C1GALT1C1-Associated Mosaic Disorder of Glycosylation in a Female

Abstract

Cosmc, encoded by the X-linked C1GALT1C1, is a molecular chaperone in the endoplasmic reticulum and a master regulator of O-glycosylation of mammalian glycoproteins. Recently, we described a germline mutation in C1GALT1C1 in two male patients, giving rise to a congenital disorder of glycosylation—COSMC-CDG. Here, we have identified a female patient with a de novo mosaic variant in C1GALT1C1 (c.202C>T, p.Arg68*), which results in a truncated and nonfunctional form of Cosmc (Cosmc-R68). The patient is mosaic, as ~27% of her buccal cells carry the mutation. The patient is now a 5-year old who presented with nonimmune hydrops fetalis. As Cosmc is essential for the generation of normal O-glycans through regulating T-synthase activity, thereby enabling the formation of the universal Core 1 O-glycan Galβ1-3GalNAcα1-Ser/Thr (T-antigen), the loss of Cosmc leads to the expression of the unusual precursor O-glycan termed Tn-antigen (CD175) (GalNAcα1-Ser/Thr). Owing to the mutational mosaicism, only a significant minority of cells would exhibit abnormal O-glycosylation. Analysis of red blood cells (RBCs), leukocytes, and serum from this patient indicated reduced expression of Cosmc and T-synthase proteins and lower T-synthase activity.
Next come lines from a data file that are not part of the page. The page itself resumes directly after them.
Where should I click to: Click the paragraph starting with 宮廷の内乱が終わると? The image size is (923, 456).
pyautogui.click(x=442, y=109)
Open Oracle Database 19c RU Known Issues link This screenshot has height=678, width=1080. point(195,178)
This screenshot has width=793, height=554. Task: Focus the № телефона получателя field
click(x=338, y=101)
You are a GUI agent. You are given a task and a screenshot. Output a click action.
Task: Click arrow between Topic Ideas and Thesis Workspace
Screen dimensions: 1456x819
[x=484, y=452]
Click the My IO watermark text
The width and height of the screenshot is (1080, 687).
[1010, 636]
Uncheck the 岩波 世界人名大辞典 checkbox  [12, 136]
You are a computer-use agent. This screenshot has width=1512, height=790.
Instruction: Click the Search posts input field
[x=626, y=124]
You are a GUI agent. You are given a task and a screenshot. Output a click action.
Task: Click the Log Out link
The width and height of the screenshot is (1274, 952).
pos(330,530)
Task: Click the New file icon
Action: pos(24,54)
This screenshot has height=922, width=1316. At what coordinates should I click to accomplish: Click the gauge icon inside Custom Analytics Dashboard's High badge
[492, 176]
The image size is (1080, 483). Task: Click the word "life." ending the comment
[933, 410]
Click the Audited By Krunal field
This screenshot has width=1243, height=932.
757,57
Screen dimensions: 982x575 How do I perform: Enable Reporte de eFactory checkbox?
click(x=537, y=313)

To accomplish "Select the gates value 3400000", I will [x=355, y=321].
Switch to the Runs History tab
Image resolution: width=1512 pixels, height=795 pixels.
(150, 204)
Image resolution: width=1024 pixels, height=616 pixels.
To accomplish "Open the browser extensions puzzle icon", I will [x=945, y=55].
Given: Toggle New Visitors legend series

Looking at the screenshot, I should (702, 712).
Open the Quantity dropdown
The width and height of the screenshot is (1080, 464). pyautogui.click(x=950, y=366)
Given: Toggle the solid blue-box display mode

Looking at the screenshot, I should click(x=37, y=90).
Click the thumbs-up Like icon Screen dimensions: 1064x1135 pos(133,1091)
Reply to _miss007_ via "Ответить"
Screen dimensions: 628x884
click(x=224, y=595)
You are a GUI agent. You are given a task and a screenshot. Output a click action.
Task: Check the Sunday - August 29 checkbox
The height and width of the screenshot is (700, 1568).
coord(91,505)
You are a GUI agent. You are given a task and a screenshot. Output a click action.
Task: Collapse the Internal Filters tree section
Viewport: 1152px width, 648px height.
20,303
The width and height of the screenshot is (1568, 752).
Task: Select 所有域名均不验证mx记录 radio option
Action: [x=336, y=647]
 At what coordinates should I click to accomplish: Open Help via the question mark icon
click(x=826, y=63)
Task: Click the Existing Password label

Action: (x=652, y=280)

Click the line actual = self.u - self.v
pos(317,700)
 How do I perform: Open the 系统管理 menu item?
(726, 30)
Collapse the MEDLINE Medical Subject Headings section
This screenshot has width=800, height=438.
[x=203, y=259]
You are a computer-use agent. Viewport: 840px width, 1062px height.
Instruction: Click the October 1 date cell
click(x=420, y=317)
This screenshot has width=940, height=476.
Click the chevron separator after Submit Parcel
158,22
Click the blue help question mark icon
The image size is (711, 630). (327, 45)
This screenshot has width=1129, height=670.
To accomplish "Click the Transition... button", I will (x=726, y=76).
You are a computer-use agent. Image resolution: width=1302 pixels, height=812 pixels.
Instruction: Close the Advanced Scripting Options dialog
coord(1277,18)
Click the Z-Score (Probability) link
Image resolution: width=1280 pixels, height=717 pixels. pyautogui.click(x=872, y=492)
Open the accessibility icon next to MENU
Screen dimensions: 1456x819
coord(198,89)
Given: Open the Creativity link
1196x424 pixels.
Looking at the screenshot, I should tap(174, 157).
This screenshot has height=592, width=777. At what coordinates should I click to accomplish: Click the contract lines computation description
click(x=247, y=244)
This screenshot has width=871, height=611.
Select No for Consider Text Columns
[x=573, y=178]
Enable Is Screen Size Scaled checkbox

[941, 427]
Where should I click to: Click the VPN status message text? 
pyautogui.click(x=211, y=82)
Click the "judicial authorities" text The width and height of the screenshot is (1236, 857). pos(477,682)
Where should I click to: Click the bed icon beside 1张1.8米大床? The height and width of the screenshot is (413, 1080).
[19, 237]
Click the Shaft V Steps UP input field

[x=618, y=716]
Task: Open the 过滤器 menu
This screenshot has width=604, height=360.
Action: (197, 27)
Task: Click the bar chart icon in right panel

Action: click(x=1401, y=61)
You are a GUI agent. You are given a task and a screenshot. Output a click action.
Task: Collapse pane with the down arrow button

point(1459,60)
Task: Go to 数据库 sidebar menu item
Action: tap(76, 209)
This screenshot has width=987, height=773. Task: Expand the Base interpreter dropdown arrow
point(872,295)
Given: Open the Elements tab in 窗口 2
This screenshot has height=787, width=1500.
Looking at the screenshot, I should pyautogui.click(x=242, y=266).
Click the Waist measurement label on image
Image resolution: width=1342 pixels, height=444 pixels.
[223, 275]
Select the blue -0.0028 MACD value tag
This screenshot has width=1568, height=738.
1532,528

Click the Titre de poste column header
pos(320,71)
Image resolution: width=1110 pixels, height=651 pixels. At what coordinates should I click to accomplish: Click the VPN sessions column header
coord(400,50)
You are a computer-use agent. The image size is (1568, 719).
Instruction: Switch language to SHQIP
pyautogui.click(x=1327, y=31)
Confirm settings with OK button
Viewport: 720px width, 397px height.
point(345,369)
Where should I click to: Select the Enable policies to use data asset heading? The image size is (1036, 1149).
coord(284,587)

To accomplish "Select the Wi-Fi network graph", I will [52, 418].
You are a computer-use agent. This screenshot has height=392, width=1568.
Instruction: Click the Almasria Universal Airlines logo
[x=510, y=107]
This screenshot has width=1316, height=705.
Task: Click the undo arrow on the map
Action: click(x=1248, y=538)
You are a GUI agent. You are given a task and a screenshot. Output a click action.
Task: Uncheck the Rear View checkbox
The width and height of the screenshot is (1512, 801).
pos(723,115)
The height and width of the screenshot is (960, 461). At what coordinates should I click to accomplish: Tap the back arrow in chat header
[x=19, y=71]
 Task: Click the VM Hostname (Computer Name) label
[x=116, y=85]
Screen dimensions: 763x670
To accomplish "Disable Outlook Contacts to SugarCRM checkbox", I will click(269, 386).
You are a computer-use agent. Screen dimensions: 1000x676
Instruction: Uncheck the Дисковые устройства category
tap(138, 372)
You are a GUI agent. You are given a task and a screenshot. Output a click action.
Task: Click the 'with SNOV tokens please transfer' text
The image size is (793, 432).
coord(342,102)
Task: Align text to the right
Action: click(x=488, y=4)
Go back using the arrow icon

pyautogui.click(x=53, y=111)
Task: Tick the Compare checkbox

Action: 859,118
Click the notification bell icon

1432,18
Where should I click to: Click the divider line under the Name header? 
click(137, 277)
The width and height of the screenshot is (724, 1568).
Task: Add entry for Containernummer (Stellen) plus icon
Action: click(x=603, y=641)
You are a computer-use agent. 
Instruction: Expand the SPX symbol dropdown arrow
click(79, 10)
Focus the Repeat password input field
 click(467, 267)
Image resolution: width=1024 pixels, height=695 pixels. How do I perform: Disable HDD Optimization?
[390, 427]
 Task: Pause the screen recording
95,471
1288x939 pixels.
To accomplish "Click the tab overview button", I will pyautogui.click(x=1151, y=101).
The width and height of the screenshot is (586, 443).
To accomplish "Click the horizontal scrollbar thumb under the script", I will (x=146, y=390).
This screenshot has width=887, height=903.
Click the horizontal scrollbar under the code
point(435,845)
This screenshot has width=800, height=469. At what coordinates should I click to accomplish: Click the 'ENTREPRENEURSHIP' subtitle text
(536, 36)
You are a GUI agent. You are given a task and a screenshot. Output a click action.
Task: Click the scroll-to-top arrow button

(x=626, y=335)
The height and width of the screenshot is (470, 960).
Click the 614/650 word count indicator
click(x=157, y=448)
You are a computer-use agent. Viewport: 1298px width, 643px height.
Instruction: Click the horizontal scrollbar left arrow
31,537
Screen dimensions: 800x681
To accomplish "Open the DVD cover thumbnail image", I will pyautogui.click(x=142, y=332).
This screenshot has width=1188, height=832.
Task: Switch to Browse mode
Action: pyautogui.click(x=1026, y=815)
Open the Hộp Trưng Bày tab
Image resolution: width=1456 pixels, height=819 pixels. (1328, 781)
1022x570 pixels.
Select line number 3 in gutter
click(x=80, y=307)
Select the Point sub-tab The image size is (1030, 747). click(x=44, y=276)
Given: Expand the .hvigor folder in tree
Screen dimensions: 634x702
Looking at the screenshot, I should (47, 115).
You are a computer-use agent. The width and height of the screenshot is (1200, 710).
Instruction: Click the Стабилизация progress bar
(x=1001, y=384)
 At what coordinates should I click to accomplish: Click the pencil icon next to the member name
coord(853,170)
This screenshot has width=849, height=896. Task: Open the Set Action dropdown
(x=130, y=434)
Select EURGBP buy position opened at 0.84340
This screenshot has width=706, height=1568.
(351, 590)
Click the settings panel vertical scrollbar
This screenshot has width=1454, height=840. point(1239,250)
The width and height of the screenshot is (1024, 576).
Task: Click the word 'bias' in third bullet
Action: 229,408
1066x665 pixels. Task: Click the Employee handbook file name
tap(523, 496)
Consistent with these findings, we observed reduced normal O-glycans in serum glycoproteins and RBCs from the patient, along with elevated expression of the Tn-antigen in serum glycoproteins compared to controls. This case represents the first description of a true mosaic loss-of-function variant in C1GALT1C1, that is, one that occurred postzygotically during embryogenesis, and raises interesting questions about the role of O-glycosylation during fetal development and its consequences on the clinical presentation.